@Helloandgoodbye,
Quote:It does seem A big portion of it does boil down to interpretation of things.
Take for example Jehovah’s Witness, who conclude that Jesus is a created being from their interpretations of the evidence in front of them. They claim there is no evidence of The teaching that he is an eternal, uncreated being😳
Yes, as in your example. It all depends on how you interpret words like 'begotten' and 'created'. For me, the proper interpretation is the one that fits all the scriptures as a whole. If the whole story is not coherent, it can not be believed
and understood. I'd like to get your take on this.
What does it mean when it says Jesus is the "only begotten Son of God"? Do you believe that means that God placed himself in Mary's womb as a fertilized egg and emerged as an infant child? That conflicts with many other scriptures. As you pointed out, he was before the world began. So Jesus had to have been begotten before the world/universe/time/etc. began. When Jesus asked Peter "who do you say I am" and Peter answered "Thou art the Christ, the Son of the living God", why didn't Jesus say, "No, I am God, in the flesh".
But really, it boils down to the Trinity. I don't have a religion to tell me there is one and I don't see it in the Bible. And to accept that dogma as truth you have to believe that God has a split consciousness or persona. How could he both know and not know the day of Jesus' return? How could I trust such a God who is so uncertain of his own knowledge? If Jesus IS God, he certainly would have said so in a straight forward way and not left it to a bunch of clerics to tell us 325 years later. If God does not reveal it to me directly or I don't see any sign of it in the Bible, I just don't see any reason to accept it.
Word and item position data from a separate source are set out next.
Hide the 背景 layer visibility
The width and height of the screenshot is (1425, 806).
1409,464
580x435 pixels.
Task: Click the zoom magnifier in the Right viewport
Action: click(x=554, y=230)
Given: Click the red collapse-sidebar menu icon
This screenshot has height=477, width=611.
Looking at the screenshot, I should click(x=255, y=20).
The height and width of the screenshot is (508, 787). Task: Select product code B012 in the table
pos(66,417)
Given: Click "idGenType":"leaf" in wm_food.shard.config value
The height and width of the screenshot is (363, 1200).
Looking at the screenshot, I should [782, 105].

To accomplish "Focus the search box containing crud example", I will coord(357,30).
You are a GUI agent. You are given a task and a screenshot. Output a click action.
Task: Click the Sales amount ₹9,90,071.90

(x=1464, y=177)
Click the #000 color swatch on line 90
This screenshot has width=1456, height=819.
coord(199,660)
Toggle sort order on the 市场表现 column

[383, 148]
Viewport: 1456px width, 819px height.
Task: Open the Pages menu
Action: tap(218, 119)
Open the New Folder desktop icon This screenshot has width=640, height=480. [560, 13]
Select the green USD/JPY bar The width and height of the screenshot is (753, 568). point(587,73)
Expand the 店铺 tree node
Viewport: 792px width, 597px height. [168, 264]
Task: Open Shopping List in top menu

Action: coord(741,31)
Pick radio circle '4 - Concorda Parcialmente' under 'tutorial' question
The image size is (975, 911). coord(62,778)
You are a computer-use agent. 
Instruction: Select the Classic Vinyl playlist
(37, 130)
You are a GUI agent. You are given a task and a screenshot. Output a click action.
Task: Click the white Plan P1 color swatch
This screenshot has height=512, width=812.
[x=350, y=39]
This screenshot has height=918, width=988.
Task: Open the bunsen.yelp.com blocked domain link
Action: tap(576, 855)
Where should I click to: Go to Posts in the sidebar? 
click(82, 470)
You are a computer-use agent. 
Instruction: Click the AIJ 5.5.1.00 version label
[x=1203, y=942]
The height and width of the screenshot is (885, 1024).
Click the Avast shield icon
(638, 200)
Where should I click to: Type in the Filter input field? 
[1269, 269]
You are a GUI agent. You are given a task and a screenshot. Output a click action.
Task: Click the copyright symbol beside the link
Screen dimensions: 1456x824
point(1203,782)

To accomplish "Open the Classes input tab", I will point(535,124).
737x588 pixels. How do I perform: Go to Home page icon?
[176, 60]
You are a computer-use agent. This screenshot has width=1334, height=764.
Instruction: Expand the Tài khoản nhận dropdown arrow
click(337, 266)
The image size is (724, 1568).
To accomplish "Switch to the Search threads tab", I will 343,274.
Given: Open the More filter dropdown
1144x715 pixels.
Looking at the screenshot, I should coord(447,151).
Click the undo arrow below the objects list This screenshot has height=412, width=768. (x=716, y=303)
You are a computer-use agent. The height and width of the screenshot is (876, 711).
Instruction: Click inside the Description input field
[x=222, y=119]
The usual argument for the Trinity is that if you don't accept it, you are denying the divinity of Jesus. My answer is - How is being the Only Begotten Son of God, begotten before the universe began, given all his Father's authority on Earth, and to be seated at the right hand of God after his return, how the hell does that make him anything less than divine?
And how does one sit down at one's own right anyway? Dogma makes such a contradictory mess of things.
The JW's have got a lot of beliefs that are way off base as far as I can tell, but I agree with them on the Trinity.